Dr. Fulton Brown,

You were a major influence on my development as an academic and as an educator. I am studying for a doctorate and writing on the history of biblical exegesis in large part because of time spent in your classroom in my seven years at the University of Chicago (BA ’10, MDiv ’13). I recommend your scholarship to students often. Out of respect, I take it seriously when you write something like your recent piece for Sightings on Milo Yiannopoulos and his reception in the academy, for you have dedicated enormous time and possess extraordinary talent for the work of research and education. When you write that “It is much easier to call Milo names than to accept the challenge he presents,” I hear from you a desire that you and your piece be received with genuine responses rather than ad hominem, though one can see good reason to debate the man himself. I feel well positioned to respond not only because of the debt I owe you as a teacher, but also because from your article, we seem still to share much in common. Like yours, my scholarship is deeply rooted in my Christian faith. I share your view that religious literacy is a cornerstone of the humanities, particularly of history. We agree that the study of theology makes a valuable contribution to the public sphere. We hold in common, I think, the belief that free speech and intellectual rigor are marks of a healthy society.
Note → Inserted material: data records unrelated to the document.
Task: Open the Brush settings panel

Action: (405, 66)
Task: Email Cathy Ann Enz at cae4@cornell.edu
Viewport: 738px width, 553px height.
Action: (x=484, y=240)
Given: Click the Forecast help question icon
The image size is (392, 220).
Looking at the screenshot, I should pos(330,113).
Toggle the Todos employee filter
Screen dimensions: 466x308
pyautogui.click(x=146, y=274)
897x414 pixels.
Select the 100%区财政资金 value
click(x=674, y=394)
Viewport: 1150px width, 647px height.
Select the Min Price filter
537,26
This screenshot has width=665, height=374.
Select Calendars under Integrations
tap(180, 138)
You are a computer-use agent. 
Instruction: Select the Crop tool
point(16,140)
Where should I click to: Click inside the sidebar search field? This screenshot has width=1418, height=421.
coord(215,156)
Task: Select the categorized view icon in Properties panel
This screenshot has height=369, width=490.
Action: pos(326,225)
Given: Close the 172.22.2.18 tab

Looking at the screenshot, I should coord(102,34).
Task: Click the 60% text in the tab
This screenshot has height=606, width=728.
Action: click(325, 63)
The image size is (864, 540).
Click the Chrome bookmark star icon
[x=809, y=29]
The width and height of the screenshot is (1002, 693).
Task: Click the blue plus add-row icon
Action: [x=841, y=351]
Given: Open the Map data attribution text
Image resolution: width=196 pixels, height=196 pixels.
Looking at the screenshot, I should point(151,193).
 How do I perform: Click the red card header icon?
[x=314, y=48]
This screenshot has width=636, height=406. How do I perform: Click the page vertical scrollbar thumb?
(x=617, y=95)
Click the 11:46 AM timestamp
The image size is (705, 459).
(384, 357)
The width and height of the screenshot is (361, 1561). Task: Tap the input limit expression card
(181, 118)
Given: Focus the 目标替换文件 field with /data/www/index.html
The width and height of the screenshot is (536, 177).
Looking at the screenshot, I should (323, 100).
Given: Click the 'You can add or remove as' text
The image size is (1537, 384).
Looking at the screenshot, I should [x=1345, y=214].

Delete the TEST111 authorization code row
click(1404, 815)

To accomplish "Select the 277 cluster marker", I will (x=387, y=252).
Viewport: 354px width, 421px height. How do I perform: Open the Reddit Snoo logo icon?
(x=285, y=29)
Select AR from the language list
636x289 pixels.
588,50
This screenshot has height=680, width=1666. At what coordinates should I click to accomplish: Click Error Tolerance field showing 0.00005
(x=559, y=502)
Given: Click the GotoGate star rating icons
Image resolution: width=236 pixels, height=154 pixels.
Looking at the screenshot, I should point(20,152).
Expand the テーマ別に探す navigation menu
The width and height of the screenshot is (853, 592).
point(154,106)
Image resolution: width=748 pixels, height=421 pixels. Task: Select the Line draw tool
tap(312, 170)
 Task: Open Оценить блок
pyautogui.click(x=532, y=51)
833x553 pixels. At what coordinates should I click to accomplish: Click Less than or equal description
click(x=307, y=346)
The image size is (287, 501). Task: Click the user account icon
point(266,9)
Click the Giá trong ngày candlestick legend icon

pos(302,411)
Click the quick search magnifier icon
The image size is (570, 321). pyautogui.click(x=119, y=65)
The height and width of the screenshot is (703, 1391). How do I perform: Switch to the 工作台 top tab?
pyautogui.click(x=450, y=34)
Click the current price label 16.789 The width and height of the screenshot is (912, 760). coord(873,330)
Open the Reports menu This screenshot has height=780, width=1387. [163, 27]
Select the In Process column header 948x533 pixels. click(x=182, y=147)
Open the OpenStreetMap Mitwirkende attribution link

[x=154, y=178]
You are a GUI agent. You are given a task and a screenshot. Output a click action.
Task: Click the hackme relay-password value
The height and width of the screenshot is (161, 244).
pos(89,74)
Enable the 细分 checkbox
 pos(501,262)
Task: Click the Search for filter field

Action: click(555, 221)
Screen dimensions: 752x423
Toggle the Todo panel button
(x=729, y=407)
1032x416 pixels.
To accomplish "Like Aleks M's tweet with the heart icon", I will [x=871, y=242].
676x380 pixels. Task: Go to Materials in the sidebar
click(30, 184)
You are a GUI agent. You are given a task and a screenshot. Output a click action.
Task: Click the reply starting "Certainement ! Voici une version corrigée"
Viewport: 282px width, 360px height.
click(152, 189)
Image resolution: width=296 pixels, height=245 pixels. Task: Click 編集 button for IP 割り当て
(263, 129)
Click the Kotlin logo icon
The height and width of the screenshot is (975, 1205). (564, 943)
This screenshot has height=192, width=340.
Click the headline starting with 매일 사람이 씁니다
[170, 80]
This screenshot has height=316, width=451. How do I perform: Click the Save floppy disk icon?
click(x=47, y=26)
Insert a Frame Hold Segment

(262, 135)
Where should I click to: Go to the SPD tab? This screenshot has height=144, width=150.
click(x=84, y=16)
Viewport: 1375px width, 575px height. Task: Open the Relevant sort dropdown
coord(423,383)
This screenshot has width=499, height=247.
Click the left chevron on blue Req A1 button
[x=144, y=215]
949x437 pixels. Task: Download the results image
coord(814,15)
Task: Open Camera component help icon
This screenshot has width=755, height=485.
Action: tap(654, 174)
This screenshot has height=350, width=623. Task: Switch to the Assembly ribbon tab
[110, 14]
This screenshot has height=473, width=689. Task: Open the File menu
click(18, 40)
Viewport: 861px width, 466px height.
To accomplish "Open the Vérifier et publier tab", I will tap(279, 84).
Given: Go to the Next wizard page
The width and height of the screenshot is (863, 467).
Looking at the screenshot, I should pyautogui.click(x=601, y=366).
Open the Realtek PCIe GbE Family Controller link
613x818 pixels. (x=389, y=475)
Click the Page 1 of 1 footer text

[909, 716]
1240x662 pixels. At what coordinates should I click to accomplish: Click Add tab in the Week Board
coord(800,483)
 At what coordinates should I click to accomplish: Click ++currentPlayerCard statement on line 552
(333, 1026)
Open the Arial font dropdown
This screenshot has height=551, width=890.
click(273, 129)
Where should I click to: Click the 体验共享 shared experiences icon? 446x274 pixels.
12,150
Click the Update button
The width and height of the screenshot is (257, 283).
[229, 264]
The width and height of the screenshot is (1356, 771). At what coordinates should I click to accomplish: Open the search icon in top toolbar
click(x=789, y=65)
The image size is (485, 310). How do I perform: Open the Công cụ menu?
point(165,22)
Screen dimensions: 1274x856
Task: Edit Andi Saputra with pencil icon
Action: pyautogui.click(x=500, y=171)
What I do not share is your conviction that Milo Yiannopoulos represents any of these values. Rather, he represents an assault on them. Your piece takes for granted that Yiannopoulos has met the criteria academics (should) set for using our institutions as a public platform. Yet his speech, like your piece, cites no evidence for its central claims, employs no rigor or methodology beyond the rhetoric of emotional appeal and conventional wisdom. Simply put, there is nothing to justify the assertion that to withhold a platform from him is to betray our academic values. Far worse is that the only conclusion your piece can reach as to why academic institutions would withhold their platform from him is that they uncritically disagree, that they are scared because they cannot face what he has to say. When you were my teacher, you taught me to shun such claims premised upon unfalsifiability. From your interpretation of student protests to your portrayal of academic culture, your case for Yiannopoulos grounds itself in the belief that because he offends, he is right, and that because he upsets, his claims are true. Here you leave no room for someone who might deny him a platform because they seek to hate what is evil and cling to what is good (Romans 12:9). Again, your approach and thesis embody the conviction that something must be unpopular to be true, must be injurious to be correct. Do you not see how this insulates ideas from critique and allows prejudice to ferment? When quantity of criticism becomes the measure of truth, you have built a world in which you alone can be wise. Such is the echo chamber Yiannopoulos and his allies want us in. He holds the key to the door, deciding what ideas to admit. And they are all his.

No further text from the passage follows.